Sheinbaum responde a madres buscadoras: “No hago propaganda”
Claudia Sheinbaum afirmó que sí sostiene reuniones con madres buscadoras y colectivos de desaparecidos, pero rechazó convertir esos encuentros en actos públicos o de promoción política.
Presidenta defiende reuniones privadas con colectivos y rechaza encuentros mediáticos
La presidenta de México, Claudia Sheinbaum, respondió este lunes a las críticas de colectivos de madres buscadoras que han solicitado una reunión directa con el Gobierno Federal, asegurando que sí ha mantenido encuentros con diversas agrupaciones, aunque rechazó convertir estos acercamientos en actos públicos o mediáticos.
Durante su conferencia matutina, la mandataria afirmó que su administración mantiene comunicación constante con familiares de personas desaparecidas y colectivos de búsqueda en distintas regiones del país. Sin embargo, sostuvo que estos encuentros se realizan de manera privada y con fines de trabajo, no como ejercicios de promoción política.

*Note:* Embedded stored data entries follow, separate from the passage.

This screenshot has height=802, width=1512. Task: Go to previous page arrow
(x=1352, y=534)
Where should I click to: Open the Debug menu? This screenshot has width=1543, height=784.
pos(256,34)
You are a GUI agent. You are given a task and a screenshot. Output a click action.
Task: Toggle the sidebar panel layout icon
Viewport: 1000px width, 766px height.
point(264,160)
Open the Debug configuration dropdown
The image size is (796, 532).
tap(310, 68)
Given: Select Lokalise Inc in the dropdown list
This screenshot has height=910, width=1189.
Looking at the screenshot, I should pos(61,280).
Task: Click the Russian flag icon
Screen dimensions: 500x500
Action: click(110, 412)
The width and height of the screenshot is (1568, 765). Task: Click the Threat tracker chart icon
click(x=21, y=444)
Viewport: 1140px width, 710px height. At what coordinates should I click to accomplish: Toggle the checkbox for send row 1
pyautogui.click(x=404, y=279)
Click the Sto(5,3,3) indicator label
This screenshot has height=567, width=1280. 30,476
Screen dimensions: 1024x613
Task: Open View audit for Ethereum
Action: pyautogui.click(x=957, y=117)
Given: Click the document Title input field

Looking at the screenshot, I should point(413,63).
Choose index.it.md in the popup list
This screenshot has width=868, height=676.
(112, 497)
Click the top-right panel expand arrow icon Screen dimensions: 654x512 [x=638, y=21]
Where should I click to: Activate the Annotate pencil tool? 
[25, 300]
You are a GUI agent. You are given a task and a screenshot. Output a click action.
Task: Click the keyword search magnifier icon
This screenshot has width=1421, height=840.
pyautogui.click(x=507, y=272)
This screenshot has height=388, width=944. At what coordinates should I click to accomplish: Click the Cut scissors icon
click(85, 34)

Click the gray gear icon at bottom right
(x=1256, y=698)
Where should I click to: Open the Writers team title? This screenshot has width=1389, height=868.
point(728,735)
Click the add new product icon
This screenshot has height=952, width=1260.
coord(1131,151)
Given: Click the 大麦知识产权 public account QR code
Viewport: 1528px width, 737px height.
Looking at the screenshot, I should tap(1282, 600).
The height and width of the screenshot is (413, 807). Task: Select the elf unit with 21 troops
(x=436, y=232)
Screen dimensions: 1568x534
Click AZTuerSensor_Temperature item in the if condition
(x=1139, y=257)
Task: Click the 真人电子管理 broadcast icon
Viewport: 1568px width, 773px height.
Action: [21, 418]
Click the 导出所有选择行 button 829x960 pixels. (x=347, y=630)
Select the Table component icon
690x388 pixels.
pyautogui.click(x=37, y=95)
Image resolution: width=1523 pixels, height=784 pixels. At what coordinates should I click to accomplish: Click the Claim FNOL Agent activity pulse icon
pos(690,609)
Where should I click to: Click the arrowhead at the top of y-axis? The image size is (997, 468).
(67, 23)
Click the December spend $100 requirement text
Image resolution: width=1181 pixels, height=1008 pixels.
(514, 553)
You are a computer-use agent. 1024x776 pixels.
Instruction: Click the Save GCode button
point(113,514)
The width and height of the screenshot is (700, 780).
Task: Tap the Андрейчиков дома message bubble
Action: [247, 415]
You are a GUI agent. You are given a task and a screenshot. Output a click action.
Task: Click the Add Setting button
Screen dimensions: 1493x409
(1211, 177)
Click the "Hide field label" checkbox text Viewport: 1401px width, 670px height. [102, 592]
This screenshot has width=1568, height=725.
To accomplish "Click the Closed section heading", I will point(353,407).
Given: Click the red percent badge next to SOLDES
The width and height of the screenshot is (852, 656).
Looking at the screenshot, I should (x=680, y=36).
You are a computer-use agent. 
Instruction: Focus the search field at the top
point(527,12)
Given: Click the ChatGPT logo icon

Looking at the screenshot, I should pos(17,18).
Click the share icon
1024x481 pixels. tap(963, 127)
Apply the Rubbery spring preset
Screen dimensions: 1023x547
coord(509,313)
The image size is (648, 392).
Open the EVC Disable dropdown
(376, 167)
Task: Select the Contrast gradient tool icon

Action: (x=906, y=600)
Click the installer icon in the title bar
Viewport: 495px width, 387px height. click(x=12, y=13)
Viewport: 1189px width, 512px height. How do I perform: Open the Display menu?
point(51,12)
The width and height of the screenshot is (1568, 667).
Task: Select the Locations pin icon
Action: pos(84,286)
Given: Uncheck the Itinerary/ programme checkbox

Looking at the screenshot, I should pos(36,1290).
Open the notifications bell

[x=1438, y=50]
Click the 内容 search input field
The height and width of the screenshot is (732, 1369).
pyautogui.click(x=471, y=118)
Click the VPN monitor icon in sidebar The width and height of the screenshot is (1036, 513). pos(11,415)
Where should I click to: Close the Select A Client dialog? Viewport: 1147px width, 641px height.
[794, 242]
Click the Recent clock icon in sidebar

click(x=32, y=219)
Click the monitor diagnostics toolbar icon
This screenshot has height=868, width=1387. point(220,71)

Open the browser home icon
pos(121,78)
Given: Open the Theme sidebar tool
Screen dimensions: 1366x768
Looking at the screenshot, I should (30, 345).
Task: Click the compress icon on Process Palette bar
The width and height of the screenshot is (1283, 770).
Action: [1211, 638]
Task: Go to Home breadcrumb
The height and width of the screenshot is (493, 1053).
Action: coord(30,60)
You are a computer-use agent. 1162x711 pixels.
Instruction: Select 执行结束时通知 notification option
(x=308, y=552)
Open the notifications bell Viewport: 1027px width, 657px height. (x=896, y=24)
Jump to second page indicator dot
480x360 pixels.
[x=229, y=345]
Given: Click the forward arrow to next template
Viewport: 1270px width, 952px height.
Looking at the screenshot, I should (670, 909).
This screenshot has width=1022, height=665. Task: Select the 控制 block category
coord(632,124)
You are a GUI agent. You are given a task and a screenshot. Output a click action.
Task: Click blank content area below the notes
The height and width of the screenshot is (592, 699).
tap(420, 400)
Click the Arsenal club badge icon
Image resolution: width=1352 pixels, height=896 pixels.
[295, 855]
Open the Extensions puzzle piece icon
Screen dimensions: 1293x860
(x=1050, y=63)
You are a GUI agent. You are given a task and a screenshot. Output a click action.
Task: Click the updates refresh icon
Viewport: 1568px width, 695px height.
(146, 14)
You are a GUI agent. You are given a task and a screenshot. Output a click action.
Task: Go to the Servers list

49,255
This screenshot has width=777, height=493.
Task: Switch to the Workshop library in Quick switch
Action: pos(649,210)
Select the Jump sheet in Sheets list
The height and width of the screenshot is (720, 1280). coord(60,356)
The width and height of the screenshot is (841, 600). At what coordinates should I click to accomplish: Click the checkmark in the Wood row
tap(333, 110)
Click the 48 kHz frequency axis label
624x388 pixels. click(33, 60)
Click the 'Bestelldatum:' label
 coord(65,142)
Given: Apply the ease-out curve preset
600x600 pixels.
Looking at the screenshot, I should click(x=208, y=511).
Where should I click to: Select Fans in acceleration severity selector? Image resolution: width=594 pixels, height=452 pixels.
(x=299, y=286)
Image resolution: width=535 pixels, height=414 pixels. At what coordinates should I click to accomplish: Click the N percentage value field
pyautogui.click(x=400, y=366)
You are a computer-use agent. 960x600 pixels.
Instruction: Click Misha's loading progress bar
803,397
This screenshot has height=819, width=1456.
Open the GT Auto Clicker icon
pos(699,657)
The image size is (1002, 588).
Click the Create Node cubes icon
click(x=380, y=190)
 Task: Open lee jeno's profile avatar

“Sí recibo a muchas madres buscadoras, pero no hago propaganda”, declaró la presidenta al ser cuestionada sobre las solicitudes de algunos colectivos que han pedido una audiencia pública con ella.
Sheinbaum explicó que las reuniones con víctimas y familiares suelen desarrollarse a través de distintas dependencias federales, particularmente aquellas encargadas de derechos humanos, atención a víctimas y búsqueda de personas desaparecidas.
La declaración surge en medio de cuestionamientos de algunos grupos de búsqueda que consideran insuficiente la atención gubernamental frente a la crisis de desapariciones que enfrenta el país. Diversas organizaciones han solicitado una mayor participación directa de la Presidencia en la construcción de políticas públicas para atender el problema.
Pese a las críticas, la mandataria reiteró que su gobierno mantiene abiertas las vías de diálogo y aseguró que continuará trabajando con los colectivos para fortalecer las acciones de localización e identificación de personas desaparecidas.
El tema de las desapariciones se mantiene como uno de los principales retos en materia de derechos humanos para la administración federal, mientras organizaciones civiles continúan exigiendo mayor coordinación institucional y resultados concretos.